Right. As I was taught at university (in physics), no experimental
result is any use without an estimate of the error.
So my question was not entirely rhetorical, and I apologise for probably
sounding as if it was. I respect the academic culture greatly, including
the practice of citation for scholarly (not back-scratching) purposes.
As you imply in your last sentence, the correct priorities are
context-dependent. The purpose of citation is to provide information to
the reader. There is no point including references that are either
obvious or useless. Physicists don't cite Newton any more, because his
original work was in Latin, would be difficult to find, and is explained
far better (for almost all modern readers) in innumerable text books.
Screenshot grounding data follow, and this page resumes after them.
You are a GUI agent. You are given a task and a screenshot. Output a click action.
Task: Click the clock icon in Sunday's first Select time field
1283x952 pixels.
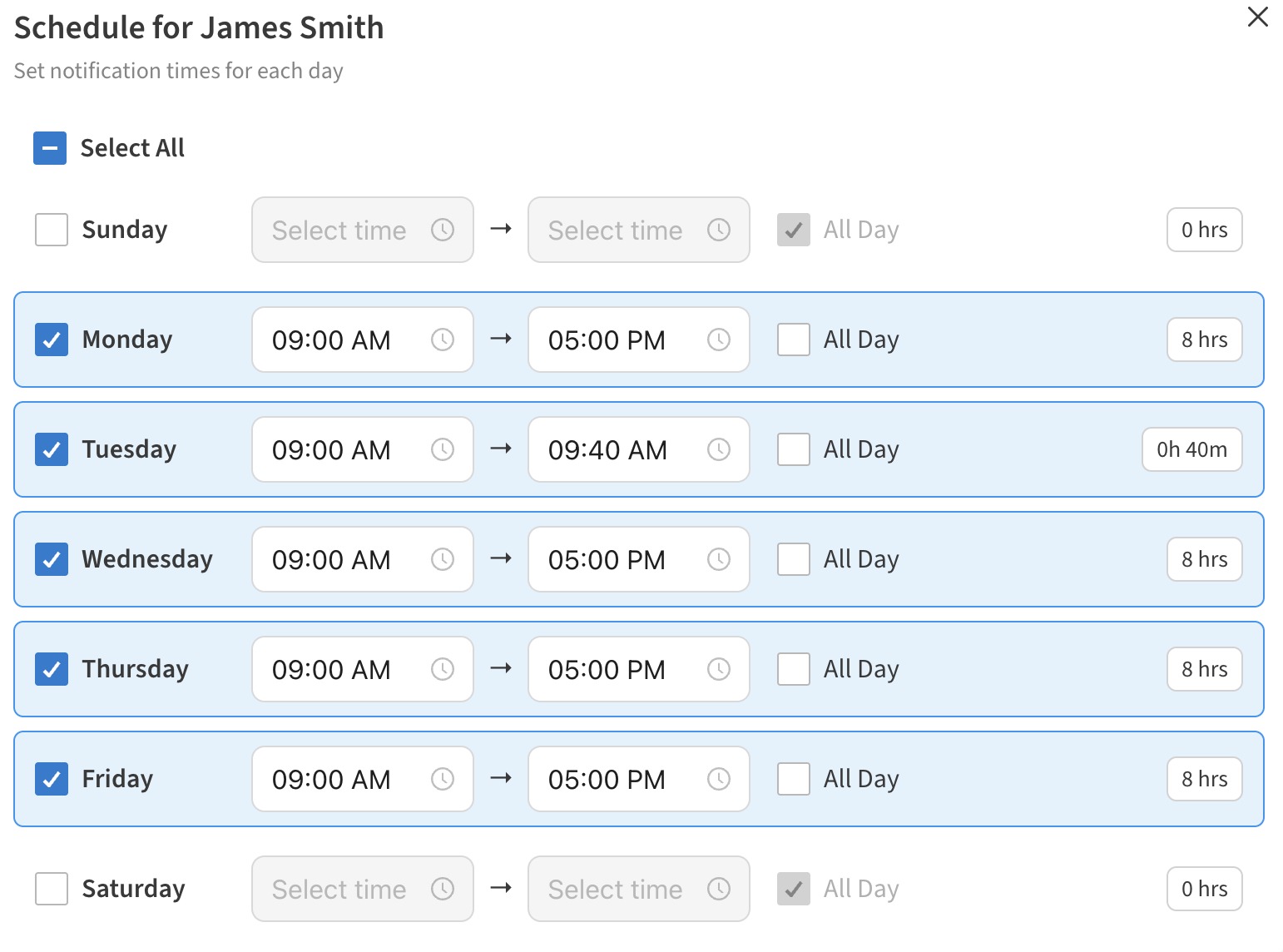click(442, 230)

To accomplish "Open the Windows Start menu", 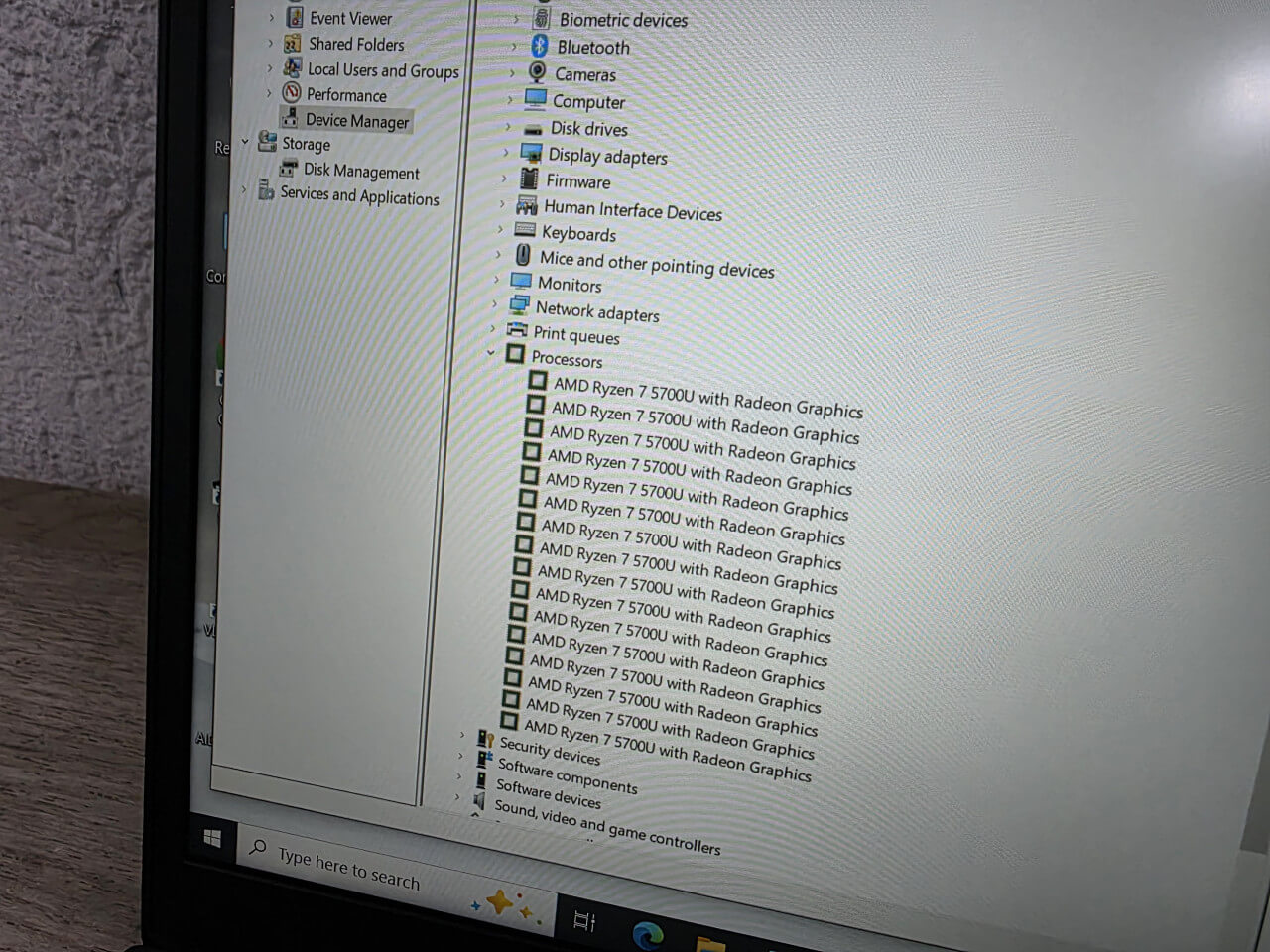I will (212, 838).
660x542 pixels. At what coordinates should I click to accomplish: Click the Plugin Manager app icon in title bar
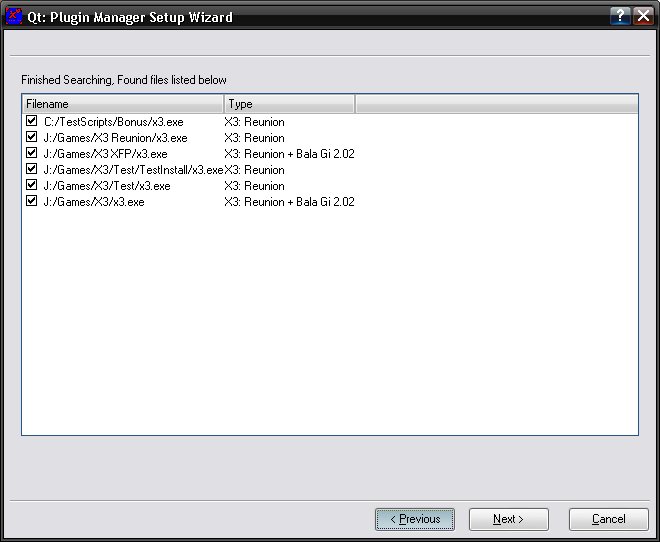point(14,16)
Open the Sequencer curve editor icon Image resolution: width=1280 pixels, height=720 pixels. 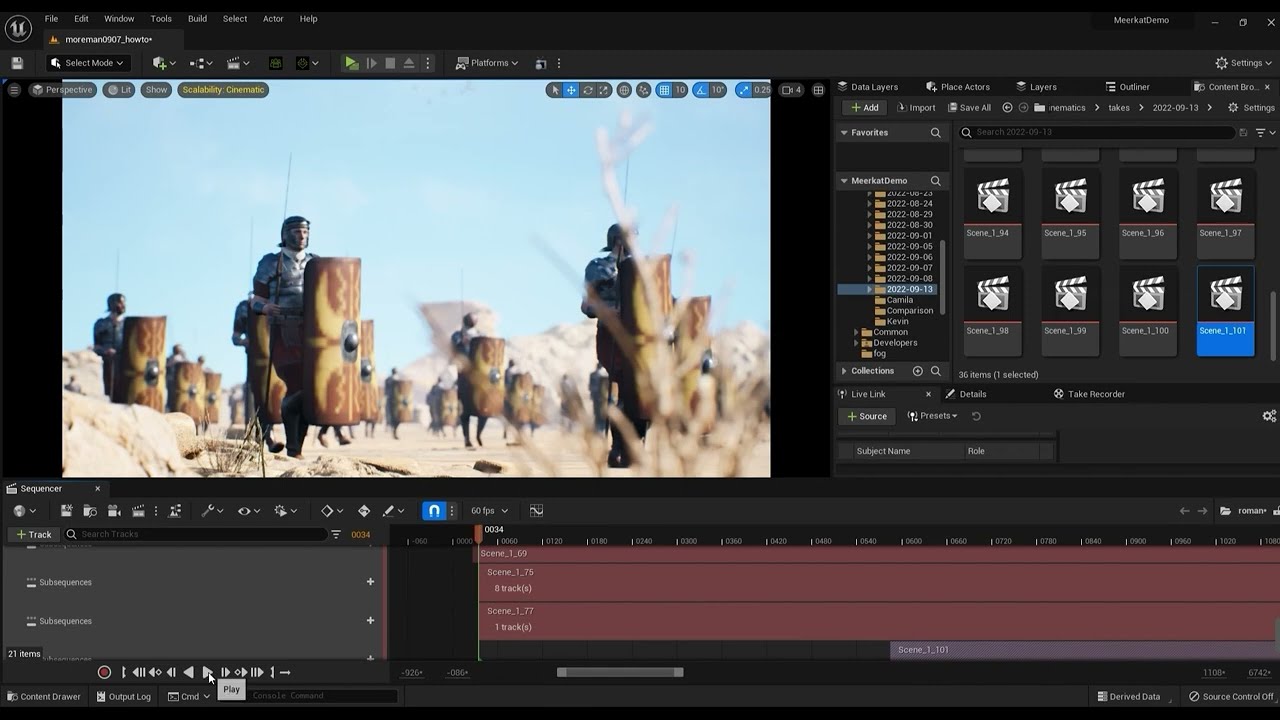point(536,511)
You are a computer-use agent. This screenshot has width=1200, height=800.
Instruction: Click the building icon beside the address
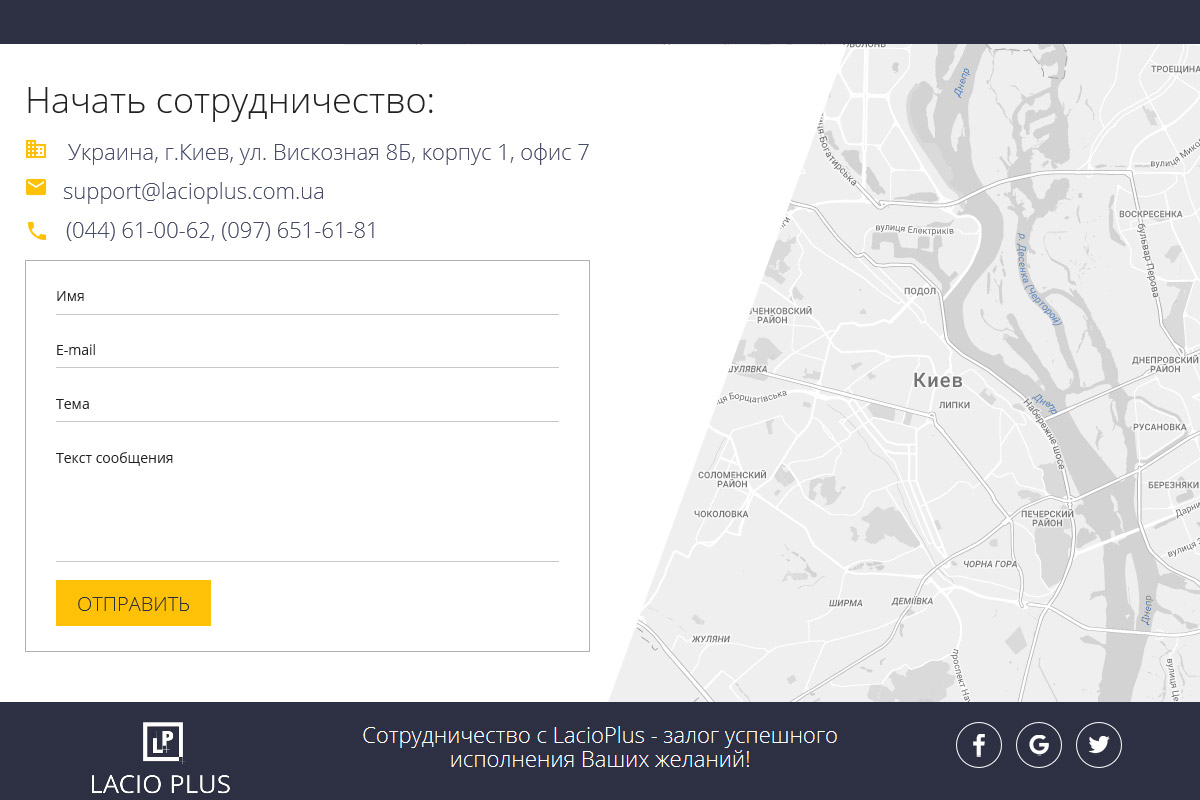pos(36,150)
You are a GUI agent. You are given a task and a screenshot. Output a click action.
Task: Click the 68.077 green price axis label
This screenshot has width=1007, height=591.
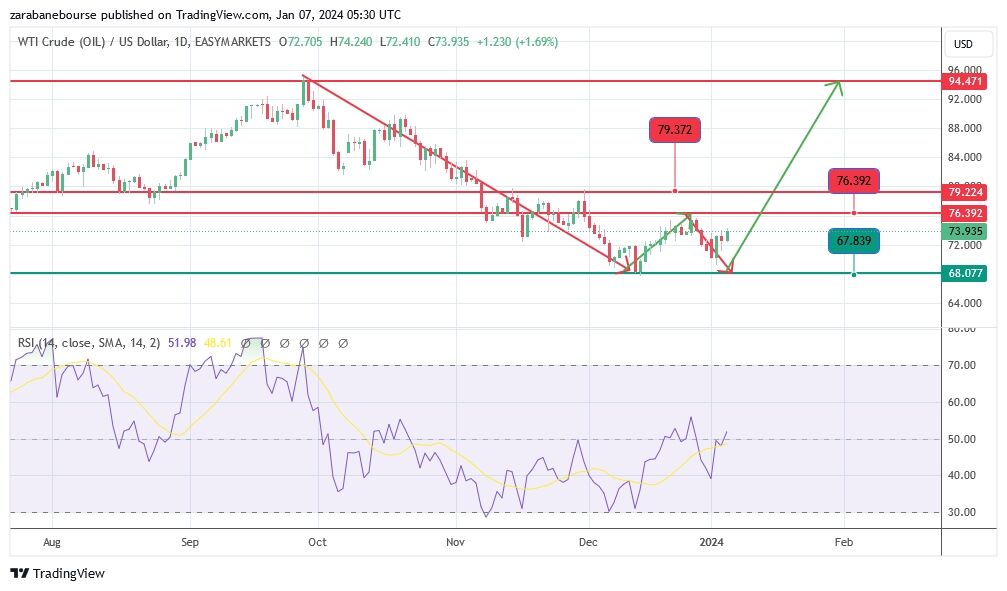click(967, 274)
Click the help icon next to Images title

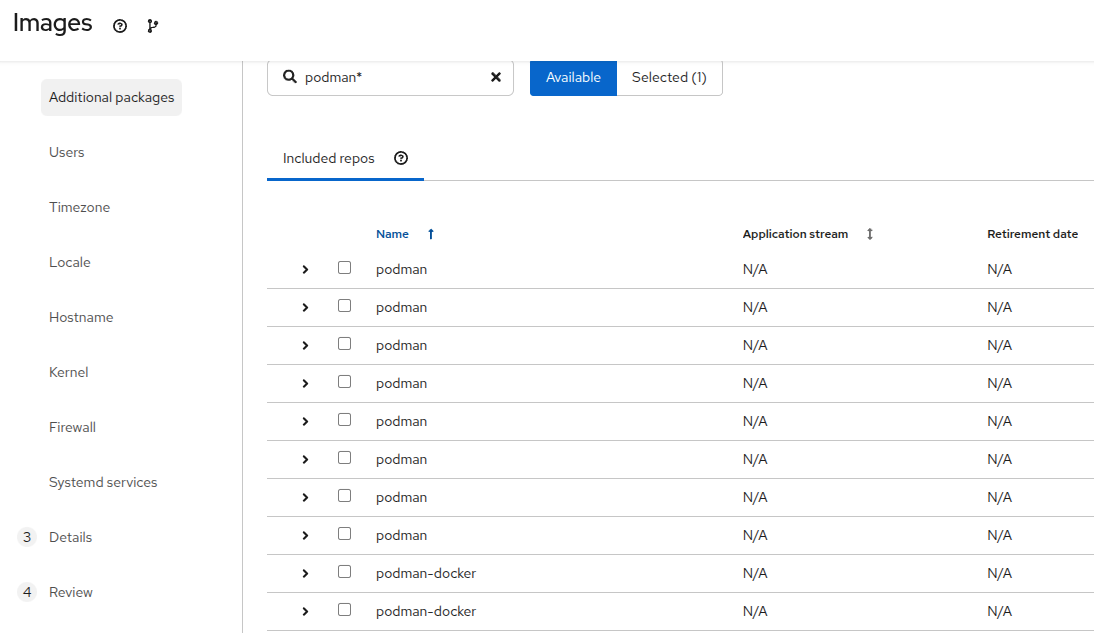point(120,26)
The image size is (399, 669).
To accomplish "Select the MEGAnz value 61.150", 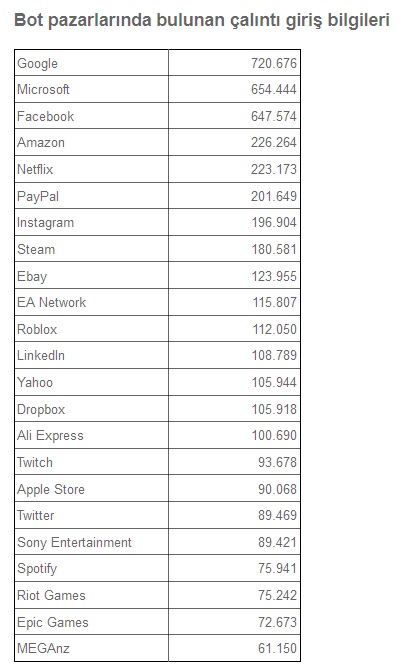I will tap(277, 648).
When writing for the general reader on a blog or in a newspaper,
academic-style citation may simply be a waste of time and therefore the
culture of expectation does not develop. Both are typically seen as
transient forms of publication (in spirit, even if archived), and so the
analogy with your "immediate execution" example is quite close.
I admire New Scientist for putting a handful of hyperlinks (typically to
arXiv.org) at the end of "general interest" articles, enabling more
savvy readers to get quickly to the cutting edge. It only costs them a
few column-mm. But New Scientist is in close contact daily with
academics, and you would expect it to be affected by osmosis. You can't
expect the same where the culture as a whole sees little gain from it.